15 months is such a long time

stopwatch

I know in the grand scheme of things that 15 months is little more than a blip on the radar, but in Tara-time, it's an ETERNITY.  As of now, 15 months is the approximate amount of time I have been told I need to wait in order to start trying for another baby.  My heart is broken, but at the same time, I know there are truths in the reasons that I've been given.

The first reason of course is time.  Ah the cliche' statements just flow through my brain - "Time heals all wounds" (Bull, it makes them more bearable but it doesn't HEAL them), "Just give it some time, it gets better" (well, at this point, all I HAVE on my hands is time and it doesn't seem to be doing much for me, TYVM!) "Get through all the 'firsts' and then it's a bit easier" (Um every day would have been a FIRST with a girl in my life...so I get regarding the holidays and things like that but expecting the "firsts" to end is crap.)

The second is probably the most believable to me.  The hormonal changes in a pregnancy could cause me to relapse into an even worse depression and put the pregnancy at risk.  The psychiatrist that I see for depression (pre-existing even to the loss of Kaidi) and PTSD does not allow any antidepressant medications to be taken in the first trimester of pregnancy, so I would HAVE to be off of all meds of that nature before getting pregnant and be in a calm, good place mentally and physically so as not to have a horrible time of it during that first 13 weeks.  Regardless of what he would or wouldn't allow, I do not want to have any kind of chemical medication going into my body during any future pregnancies.  Finding out that my current med may have had something to do with Kamden's AND Kaidi's brain anomalies, I'm not risking it.  The ONLY medicine I would continue to take that's a "chemical compound" would be my insulin injections, and that's because my life depends on it.  That being said, they don't want to start weaning me off of medications too soon because I could relapse and have an even worse depression hit and have to go back on the medications anyway and start from scratch.  Not cool.

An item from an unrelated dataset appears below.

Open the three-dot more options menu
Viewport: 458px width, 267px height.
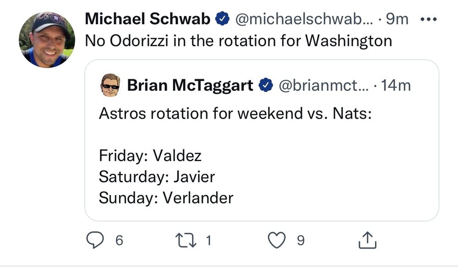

So now the question becomes, what do I do with that 452 ish days?  I have a few things in mind and I know I mentioned some in a previous post (and I do apologize that this is somewhat a repeat of that post, but it's more coherent and thought out so I hope it makes more sense and keeps me more accountable.)  I've come up with a list of "busy work" and a list of "goals" for that time frame to keep me working toward positive things so that I can see the successes and feel good about myself.  That's the plan anyway.

(I'll put a label for each of these things as well so that if you want to follow a specific goal or "busy" thing, you can do so)

Keeping Busy
1) Continue to work at the church (cleaning, working with the kids, helping with music, announcements, mailings and website)
2) Continue to expand the cleaning business (As Unto Him) and hopefully have to hire on someone part time to help with the load.
3) Get Kaidi's Kreations projects going again.
4) Make most of our Christmas gifts rather than buying them.
5) I start schooling through Stratford Career Institute next week for my Associates of Psychology/Social Work
6) Start homeschool with Kamden
7) Volunteer for March of Dimes and with our local MEND (Mommies Enduring Neonatal Death) Chapter

Goals
1) Train for and complete the 5K for the March of Dimes in April.
2) Lose 5lbs a month (You can follow that progress in this blog which specifically is tracking my diabetic health and weight loss goals.)
3) Get our home organized and downsized materially.
4) Have $3,000 in savings.
5) Pay off the majority of our debt (I'm not sure ALL can be paid off in that amount of time but I'll take as much as I can get!)
6) Have new phones! (Hey, it's the little things.)
7) Have a better grasp of couponing and be maximizing my savings.
8) Eat. At. Home.  'Nuff said.

I know this post is more for me than for others, but I want to share all parts of my journey - even the mundane.

God bless and much love from our family to yours!